Leetcode - Roman to Integer

Problem

Roman numerals are represented by seven different symbols: I, V, X, L, C, D and M.

For example, 2 is written as II in Roman numeral, just two ones added together. 12 is written as XII, which is simply X + II. The number 27 is written as XXVII, which is XX + V + II.

Roman numerals are usually written largest to smallest from left to right. However, the numeral for four is not IIII. Instead, the number four is written as IV. Because the one is before the five we subtract it making four. The same principle applies to the number nine, which is written as IX. There are six instances where subtraction is used:

I can be placed before V (5) and X (10) to make 4 and 9.
X can be placed before L (50) and C (100) to make 40 and 90.
C can be placed before D (500) and M (1000) to make 400 and 900.
Given a roman numeral, convert it to an integer.

Example 1:

Input: s = "III"
Output: 3
Explanation: III = 3.

Example 2:

Input: s = "LVIII"
Output: 58
Explanation: L = 50, V= 5, III = 3.

Example 3:

Input: s = "MCMXCIV"
Output: 1994
Explanation: M = 1000, CM = 900, XC = 90 and IV = 4.

Constraints:

• 1 <= s.length <= 15
• s contains only the characters ('I', 'V', 'X', 'L', 'C', 'D', 'M').
• It is guaranteed that s is a valid roman numeral in the range [1, 3999].

Approach

I used 'object' to group key and value. According to the constraints, if the next key is higher than the current key, it's required to reduce the current value from the next value (IV: 5-1, CM: 1000-100 ...).

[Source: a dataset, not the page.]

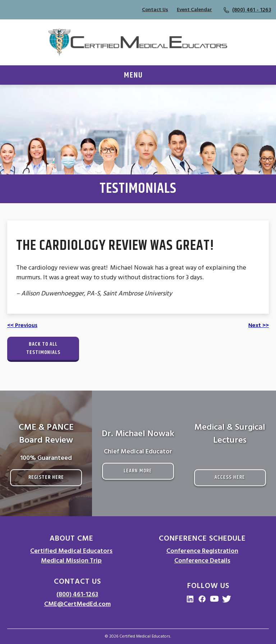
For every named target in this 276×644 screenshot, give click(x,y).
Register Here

1. Set map object and result.
2. Comparemap[s[i]] to map[s[i+1]] and if it's lower, deduct map[s[i]] from map[s[i+1]]. Otherwise add the current value(map[s[i]]) to the result.
3. Return the result

code

/**
 * @param {string} s
 * @return {number}
 */
var romanToInt = function(s) {
    let map = {"I":1, "V":5, "X":10, "L":50, "C":100, "D":500, "M":1000}
    let result = 0;
    for(let i=0; i<s.length; i++) {
        let cur = map[s[i]]
        let next = map[s[i+1]]
        if(cur < next) {
            result += next-cur
            i++
        } else {
            result += cur
        }
    }
    return result
};